Journey é um jogo de fácil aprendizado, com um conjunto de regras pouco burocrático. Apesar de não ser uma opinião comum no nosso hobby, eu sempre dei preferência a tensão e diversão gerada por uma partida de Zombicide, do que uma partida mais burocrática de Descent, por exemplo. Os cooperativos dungeon crawler representam uma classe de jogos temáticos, que por definição trarão uma experiência mais imersiva e despretenciosa que um euro padrão. Particularmente, sempre achei que aumentar o desafio aqui com mais regras, exceções, tabelas e detalhes, sacrifica demais a diversão. Neste ponto, o conjunto de regras mais simplórias do Zombicide acabam sendo mais interessantes que outros clássicos mais "heavy". Journey: Wrath of Demons entra como uma opção muito interessante, pois consegue manter a imersão e diversão, mas com um conjunto de regras intermediário, sem ser leve demais ou pesado demais.
O manual do jogo tem 48 páginas de regras, porém uma com leitura simples, técnica, agradável. São muitos exemplos e ilustrações bem elucidativas. Ele funciona no esquema clássico de spawn e gates. Porém, a movimentação dos personagens e monstros é meio travada por conta do formato dos cenários e das bases de formatos variados das miniaturas. Por outro lado, como cada personagem tem uma área de ataque diferente e muitas vezes múltipla (todos os demônios atacam múltiplos alvos com um ataque), existe uma compensação aqui, criando desafios extras para os movimentos atuais e programação dos futuros.
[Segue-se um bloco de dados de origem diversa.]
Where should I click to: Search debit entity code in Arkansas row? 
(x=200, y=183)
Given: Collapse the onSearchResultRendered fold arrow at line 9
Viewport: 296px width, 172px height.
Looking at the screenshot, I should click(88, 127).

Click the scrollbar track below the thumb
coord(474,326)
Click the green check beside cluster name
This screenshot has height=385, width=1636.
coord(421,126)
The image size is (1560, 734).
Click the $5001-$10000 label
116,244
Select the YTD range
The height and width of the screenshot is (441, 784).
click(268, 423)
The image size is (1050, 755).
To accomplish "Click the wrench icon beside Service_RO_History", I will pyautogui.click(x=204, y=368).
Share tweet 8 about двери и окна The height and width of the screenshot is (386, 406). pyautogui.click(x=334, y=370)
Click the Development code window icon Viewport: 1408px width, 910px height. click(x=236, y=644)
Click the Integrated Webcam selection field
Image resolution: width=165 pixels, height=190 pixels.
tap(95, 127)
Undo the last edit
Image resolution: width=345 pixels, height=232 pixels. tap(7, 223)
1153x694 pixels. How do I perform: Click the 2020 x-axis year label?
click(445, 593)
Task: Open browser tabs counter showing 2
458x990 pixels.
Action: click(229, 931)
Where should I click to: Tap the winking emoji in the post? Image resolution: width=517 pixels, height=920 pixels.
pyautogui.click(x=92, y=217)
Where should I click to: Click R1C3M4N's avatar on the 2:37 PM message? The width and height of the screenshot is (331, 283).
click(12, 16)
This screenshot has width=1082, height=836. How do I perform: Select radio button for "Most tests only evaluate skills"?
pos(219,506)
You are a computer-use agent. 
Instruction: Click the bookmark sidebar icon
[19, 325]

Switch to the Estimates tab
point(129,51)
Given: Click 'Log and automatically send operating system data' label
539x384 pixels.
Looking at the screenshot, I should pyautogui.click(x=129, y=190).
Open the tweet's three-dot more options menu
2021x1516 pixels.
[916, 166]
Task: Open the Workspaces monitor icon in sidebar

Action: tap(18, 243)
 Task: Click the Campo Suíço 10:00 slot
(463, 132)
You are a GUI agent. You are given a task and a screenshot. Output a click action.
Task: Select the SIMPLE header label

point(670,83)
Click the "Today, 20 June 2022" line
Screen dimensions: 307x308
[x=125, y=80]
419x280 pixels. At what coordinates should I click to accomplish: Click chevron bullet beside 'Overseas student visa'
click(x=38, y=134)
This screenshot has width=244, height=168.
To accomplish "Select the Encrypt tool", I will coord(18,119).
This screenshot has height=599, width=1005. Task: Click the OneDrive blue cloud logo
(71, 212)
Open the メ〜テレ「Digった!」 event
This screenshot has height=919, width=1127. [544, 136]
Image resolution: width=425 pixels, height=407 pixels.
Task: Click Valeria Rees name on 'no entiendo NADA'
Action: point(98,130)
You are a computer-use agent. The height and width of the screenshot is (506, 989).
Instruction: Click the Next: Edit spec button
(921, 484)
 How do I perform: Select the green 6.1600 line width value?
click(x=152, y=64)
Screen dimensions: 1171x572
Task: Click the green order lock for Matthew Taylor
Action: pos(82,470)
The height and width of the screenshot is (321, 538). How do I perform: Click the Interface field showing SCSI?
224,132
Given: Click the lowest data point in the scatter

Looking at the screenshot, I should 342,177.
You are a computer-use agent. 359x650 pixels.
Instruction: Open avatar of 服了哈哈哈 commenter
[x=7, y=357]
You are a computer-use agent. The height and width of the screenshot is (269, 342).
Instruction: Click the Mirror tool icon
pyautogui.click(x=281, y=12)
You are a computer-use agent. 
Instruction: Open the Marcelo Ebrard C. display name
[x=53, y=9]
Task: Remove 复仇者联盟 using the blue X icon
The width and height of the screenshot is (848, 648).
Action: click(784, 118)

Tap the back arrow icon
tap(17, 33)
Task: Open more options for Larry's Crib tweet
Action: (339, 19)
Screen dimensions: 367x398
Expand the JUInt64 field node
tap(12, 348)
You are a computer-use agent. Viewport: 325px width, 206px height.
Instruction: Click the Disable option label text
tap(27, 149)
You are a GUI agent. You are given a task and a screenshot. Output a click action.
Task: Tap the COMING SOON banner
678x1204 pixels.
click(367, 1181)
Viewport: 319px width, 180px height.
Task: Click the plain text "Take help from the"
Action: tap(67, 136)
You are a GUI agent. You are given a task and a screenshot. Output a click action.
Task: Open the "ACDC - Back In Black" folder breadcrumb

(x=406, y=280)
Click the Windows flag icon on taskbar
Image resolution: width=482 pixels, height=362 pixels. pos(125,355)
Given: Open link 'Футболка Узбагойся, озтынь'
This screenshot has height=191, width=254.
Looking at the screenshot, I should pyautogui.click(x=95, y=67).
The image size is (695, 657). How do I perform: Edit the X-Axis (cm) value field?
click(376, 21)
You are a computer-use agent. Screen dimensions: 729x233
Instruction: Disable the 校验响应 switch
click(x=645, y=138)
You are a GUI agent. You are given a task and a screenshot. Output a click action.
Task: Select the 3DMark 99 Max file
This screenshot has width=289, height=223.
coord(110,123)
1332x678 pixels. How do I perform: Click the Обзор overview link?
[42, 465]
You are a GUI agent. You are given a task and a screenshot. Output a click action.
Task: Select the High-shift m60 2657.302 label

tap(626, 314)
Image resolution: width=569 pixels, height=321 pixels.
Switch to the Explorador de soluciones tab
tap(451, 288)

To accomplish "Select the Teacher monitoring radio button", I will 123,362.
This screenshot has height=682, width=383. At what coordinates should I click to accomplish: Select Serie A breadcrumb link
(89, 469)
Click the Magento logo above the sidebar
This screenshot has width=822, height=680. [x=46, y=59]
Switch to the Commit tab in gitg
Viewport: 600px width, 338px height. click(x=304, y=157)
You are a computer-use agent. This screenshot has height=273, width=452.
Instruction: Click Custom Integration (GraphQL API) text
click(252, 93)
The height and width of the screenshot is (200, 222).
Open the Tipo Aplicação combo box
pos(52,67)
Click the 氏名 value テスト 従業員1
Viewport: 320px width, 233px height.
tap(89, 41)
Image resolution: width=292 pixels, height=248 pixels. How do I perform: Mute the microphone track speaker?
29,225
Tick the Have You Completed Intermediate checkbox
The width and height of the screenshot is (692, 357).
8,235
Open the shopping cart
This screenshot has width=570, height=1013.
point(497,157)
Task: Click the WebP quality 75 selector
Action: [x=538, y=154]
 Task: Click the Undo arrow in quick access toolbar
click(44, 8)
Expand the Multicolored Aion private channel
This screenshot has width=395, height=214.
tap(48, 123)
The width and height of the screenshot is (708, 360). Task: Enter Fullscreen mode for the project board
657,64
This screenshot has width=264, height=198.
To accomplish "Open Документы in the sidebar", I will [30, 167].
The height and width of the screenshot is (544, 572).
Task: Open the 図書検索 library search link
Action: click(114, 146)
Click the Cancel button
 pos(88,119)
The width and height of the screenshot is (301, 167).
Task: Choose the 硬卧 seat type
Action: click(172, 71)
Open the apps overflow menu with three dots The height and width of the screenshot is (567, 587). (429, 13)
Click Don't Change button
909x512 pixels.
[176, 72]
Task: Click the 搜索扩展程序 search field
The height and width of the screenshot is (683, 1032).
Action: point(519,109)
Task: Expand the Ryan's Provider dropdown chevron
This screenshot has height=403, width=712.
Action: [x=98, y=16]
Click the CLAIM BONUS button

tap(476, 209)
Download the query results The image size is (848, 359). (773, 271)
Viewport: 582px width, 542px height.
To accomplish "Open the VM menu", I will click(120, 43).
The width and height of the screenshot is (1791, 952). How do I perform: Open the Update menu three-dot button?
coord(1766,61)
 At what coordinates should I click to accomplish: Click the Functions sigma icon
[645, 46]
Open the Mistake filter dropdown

Muitas cartas de habilidade e dados personalizados se combinam para criar uma atmosfera de ação rápida e tensa, além de decisões críticas para evolução dos peregrinos durante o jogo, dado que não existe tempo para muitos aprimoramentos em um único cenário. Cada partida leva de 60 minutos a 100 minutos, dependendo da missão e grau de AP dos jogadores, e o core básico vem com 10 cenários bem variados. A dependência de idioma neste jogo é moderada, se um jogador não souber inglês, precisará de uma planilha traduzida ou cartas traduzidas.